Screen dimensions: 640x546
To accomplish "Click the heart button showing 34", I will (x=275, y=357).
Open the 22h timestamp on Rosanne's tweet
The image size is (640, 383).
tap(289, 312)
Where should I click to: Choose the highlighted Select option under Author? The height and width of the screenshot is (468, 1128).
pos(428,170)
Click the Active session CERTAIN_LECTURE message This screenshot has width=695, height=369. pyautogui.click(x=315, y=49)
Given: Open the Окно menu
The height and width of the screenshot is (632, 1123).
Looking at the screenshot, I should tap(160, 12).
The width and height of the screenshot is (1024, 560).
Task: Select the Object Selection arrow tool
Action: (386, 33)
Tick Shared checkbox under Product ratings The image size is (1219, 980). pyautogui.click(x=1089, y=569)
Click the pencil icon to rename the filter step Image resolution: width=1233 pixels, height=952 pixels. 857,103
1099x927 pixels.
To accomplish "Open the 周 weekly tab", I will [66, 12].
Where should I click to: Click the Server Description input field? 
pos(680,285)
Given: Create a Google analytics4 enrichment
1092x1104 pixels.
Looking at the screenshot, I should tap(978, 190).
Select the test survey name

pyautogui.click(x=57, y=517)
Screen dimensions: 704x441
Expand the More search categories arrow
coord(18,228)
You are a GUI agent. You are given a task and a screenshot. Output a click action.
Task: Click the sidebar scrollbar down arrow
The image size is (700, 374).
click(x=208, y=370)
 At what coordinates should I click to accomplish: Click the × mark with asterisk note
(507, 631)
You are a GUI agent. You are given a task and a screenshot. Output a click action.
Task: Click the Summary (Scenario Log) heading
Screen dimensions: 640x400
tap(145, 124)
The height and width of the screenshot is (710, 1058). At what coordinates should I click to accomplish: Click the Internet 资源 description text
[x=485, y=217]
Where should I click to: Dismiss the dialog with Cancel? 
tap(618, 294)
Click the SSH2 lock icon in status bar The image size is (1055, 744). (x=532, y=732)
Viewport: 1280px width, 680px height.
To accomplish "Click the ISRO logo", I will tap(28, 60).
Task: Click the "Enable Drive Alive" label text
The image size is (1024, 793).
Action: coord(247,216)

--------------------

What is expected
Output the records in full, keeping them exactly as they are.

Answer section
Screen dimensions: 640x546
To accomplish "Click the heart button showing 34", I will (x=275, y=357).
Open the 22h timestamp on Rosanne's tweet
The image size is (640, 383).
tap(289, 312)
Where should I click to: Choose the highlighted Select option under Author? The height and width of the screenshot is (468, 1128).
pos(428,170)
Click the Active session CERTAIN_LECTURE message This screenshot has width=695, height=369. pyautogui.click(x=315, y=49)
Given: Open the Окно menu
The height and width of the screenshot is (632, 1123).
Looking at the screenshot, I should tap(160, 12).
The width and height of the screenshot is (1024, 560).
Task: Select the Object Selection arrow tool
Action: (386, 33)
Tick Shared checkbox under Product ratings The image size is (1219, 980). pyautogui.click(x=1089, y=569)
Click the pencil icon to rename the filter step Image resolution: width=1233 pixels, height=952 pixels. 857,103
1099x927 pixels.
To accomplish "Open the 周 weekly tab", I will [66, 12].
Where should I click to: Click the Server Description input field? 
pos(680,285)
Given: Create a Google analytics4 enrichment
1092x1104 pixels.
Looking at the screenshot, I should tap(978, 190).
Select the test survey name

pyautogui.click(x=57, y=517)
Screen dimensions: 704x441
Expand the More search categories arrow
coord(18,228)
You are a GUI agent. You are given a task and a screenshot. Output a click action.
Task: Click the sidebar scrollbar down arrow
The image size is (700, 374).
click(x=208, y=370)
 At what coordinates should I click to accomplish: Click the × mark with asterisk note
(507, 631)
You are a GUI agent. You are given a task and a screenshot. Output a click action.
Task: Click the Summary (Scenario Log) heading
Screen dimensions: 640x400
tap(145, 124)
The height and width of the screenshot is (710, 1058). At what coordinates should I click to accomplish: Click the Internet 资源 description text
[x=485, y=217]
Where should I click to: Dismiss the dialog with Cancel? 
tap(618, 294)
Click the SSH2 lock icon in status bar The image size is (1055, 744). (x=532, y=732)
Viewport: 1280px width, 680px height.
To accomplish "Click the ISRO logo", I will tap(28, 60).
Task: Click the "Enable Drive Alive" label text
The image size is (1024, 793).
Action: coord(247,216)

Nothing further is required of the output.